-- Start Supplied text --

The five chapters of Part III discuss the villa and its contents. Mantha Zarmakoupi uses digital reconstructions to describe the gardens and peristyles of the villa. She emphasizes the importance of the sound of water from the gurgling fountains that must have permeated the house and gardens. Valerio Papaccio discusses the inlaid marble floors, those that survive and others known only from drawings or paintings. One of the photographs (9.7), showing the rock tunnel receding into the distance, is evocative of what it must have been like to excavate here in the 18th century (see also fig. 13.6). Based on the dating of the floors, he proposes a date for the villa between 40 and 20 BC. Domenico Esposito discusses the paintings and stucco that decorated the walls, and suggests that they too support a date in the third quarter of the first century BC, or 40-25 BC. Here again, careful explanations allow the reader to understand where in the villa each surviving fragment originates.

-- End Supplied text --
-- Start Given information --

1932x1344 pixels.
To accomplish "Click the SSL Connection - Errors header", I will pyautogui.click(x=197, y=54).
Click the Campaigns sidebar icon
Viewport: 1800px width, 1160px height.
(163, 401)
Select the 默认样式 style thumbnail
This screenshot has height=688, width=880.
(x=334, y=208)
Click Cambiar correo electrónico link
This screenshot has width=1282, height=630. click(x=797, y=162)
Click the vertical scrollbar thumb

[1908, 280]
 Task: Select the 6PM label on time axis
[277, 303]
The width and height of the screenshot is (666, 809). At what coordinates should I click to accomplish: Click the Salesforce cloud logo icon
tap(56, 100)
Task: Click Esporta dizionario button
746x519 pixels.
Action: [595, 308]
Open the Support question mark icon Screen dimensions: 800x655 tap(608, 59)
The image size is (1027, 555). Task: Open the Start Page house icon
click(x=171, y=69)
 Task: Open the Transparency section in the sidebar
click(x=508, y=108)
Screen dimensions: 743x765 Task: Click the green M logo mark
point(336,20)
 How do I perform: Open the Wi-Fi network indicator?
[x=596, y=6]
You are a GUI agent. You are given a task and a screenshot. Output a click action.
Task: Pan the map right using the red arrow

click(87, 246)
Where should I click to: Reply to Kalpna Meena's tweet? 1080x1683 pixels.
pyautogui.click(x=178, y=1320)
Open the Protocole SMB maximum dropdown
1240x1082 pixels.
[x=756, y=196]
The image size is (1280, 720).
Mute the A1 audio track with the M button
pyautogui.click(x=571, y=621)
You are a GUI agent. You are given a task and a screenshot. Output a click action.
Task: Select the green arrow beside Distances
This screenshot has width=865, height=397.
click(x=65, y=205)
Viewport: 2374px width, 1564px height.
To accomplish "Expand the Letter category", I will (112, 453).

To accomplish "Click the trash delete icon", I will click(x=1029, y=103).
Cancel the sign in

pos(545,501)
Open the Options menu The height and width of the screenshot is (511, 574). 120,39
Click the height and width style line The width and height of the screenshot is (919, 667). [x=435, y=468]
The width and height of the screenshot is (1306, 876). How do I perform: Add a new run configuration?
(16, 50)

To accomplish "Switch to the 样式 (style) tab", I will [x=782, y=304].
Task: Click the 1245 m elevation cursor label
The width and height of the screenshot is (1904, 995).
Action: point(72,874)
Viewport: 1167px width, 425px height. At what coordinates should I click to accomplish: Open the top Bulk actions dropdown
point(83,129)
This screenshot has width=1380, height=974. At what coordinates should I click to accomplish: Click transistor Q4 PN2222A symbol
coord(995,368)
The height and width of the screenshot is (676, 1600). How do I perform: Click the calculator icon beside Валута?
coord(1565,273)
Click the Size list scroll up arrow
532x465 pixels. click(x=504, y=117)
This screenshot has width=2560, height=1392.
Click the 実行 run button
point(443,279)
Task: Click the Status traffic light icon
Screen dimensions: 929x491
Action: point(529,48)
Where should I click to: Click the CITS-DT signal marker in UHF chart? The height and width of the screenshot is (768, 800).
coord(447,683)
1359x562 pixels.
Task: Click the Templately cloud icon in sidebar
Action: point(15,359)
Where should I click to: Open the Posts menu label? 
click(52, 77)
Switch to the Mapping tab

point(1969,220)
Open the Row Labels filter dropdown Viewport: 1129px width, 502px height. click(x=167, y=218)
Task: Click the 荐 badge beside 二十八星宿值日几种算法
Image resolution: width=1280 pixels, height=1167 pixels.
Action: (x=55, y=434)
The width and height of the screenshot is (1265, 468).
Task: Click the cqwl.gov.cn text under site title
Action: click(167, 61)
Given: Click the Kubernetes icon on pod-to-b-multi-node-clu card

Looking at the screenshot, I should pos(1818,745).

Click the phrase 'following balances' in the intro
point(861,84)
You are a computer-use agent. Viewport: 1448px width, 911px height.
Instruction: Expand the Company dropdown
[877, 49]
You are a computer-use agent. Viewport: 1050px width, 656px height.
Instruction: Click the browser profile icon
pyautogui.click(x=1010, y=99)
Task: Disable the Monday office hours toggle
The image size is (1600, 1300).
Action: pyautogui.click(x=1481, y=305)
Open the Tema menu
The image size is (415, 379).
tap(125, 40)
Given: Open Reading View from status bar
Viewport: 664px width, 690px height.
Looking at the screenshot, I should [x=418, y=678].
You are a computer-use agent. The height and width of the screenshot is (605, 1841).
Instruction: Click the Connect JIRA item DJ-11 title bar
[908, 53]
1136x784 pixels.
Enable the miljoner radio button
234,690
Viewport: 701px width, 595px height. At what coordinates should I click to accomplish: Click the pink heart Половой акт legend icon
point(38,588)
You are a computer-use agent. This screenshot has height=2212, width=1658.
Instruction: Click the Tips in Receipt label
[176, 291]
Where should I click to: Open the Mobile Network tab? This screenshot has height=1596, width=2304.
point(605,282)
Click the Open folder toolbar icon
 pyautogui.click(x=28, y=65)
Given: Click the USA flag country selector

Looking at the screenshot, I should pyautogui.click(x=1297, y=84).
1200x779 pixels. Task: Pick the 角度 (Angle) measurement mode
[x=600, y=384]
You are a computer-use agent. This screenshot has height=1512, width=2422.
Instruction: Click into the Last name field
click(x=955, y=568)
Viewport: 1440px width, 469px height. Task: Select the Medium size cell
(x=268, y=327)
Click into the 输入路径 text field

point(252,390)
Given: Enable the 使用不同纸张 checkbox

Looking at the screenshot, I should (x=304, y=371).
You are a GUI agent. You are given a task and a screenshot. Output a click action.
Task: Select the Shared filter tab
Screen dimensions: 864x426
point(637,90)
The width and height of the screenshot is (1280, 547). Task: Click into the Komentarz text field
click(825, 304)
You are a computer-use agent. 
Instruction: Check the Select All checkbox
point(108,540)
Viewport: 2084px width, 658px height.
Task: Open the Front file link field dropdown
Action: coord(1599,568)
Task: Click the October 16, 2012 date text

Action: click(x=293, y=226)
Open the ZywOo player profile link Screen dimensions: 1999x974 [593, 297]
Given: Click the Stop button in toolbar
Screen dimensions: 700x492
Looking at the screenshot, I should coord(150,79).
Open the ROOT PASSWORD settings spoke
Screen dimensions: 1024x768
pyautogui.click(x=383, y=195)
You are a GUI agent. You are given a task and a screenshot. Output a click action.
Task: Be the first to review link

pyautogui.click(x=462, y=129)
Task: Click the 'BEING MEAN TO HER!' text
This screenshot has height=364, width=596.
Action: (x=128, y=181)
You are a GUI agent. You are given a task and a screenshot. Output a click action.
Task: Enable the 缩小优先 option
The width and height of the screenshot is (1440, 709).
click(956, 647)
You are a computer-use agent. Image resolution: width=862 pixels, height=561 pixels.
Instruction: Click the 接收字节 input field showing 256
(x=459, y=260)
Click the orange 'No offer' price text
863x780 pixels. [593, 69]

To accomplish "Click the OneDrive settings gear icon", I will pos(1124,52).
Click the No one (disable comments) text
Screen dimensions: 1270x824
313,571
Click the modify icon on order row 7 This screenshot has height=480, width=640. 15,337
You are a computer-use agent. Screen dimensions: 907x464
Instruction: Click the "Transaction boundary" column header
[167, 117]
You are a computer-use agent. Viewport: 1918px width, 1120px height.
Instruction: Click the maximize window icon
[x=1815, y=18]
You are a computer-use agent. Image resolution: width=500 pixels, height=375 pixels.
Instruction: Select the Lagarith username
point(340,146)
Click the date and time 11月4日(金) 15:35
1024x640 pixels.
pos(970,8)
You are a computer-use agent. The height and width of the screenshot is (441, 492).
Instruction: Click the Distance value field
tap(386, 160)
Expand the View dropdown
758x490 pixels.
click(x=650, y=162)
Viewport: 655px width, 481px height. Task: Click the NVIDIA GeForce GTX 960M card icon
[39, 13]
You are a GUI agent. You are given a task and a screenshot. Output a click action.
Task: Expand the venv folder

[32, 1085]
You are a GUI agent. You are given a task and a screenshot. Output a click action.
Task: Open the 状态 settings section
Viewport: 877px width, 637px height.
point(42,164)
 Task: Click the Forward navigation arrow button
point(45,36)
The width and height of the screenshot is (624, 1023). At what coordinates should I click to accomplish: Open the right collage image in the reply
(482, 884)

-- End Given information --

# Objectives
A - Rescale the listing between the lines holding "Viewport: 655px width, 481px" and "point(45,36)", inclusive. Reproduce each of those lines, keeping the requests unchanged, and multiply every answer coordinate by 1.25, rounding to whole numbers with halves rounded up.
B - Carry on the passage about the villa's gardens, floors and wall decoration, starting after its final sentence.

# Results by task
A -
Viewport: 655px width, 481px height. Task: Click the NVIDIA GeForce GTX 960M card icon
[49, 16]
You are a GUI agent. You are given a task and a screenshot. Output a click action.
Task: Expand the venv folder

[40, 1356]
You are a GUI agent. You are given a task and a screenshot. Output a click action.
Task: Open the 状态 settings section
Viewport: 877px width, 637px height.
point(53,205)
 Task: Click the Forward navigation arrow button
point(56,45)

B -
A chapter on the sculpture and furnishings of the villa is by far the longest essay. The author, Christopher Hallett, believes that this was not a “sculpture collection,” but rather an assemblage of objects acquired by the owner more like pieces of furniture to decorate his villa than artworks. On the other hand, Hallett singles out various themes, such as that in the library that was graced by herms and busts of Greek literary figures, including some, like Demosthenes, that were repeated several times. Portraits of Hellenistic rulers, including Seleukos I of Syria (cat. 31) and Demetrios Poliorketes, king of Macedon (cat. 38), were found in the peristyle garden. The library of scrolls itself was perhaps surprisingly modest, but would have been typical of country villas where the works of the masters would be discussed by the owner and his intellectual friends. The owner himself must have been an Epicurean, given that the library was that of the Epicurean philosopher Philodemus of Gadara, and also because of the predominance of portraits of Epicurus (see cats. 8 and 9). The texts themselves are discussed in more detail in the following chapter by David Sider.
Part IV of the book has four chapters on the recent approaches to the study of the villa. Domenico Camardo discusses excavations at the site from the 1990s to 2008. All tunneling and digging had ceased in 1764 upon the death of Karl Jacob Weber, and the only knowledge of the villa and its finds was based on the remains in the Naples Archaeological Museum and the plan drawn by Weber, also housed in the museum. New excavations began in the 1980s, and especially in the ’90s, and were then renewed in this century. Much knowledge has been gained, such as the fact that the villa had at least two floors below the piano nobile. After following the Bourbon tunnels, a good deal of archaeological work in the open has allowed a remarkable understanding of the side of the villa toward the beaches and has revealed beautifully decorated architecture, some of which was being restored when the volcano hit.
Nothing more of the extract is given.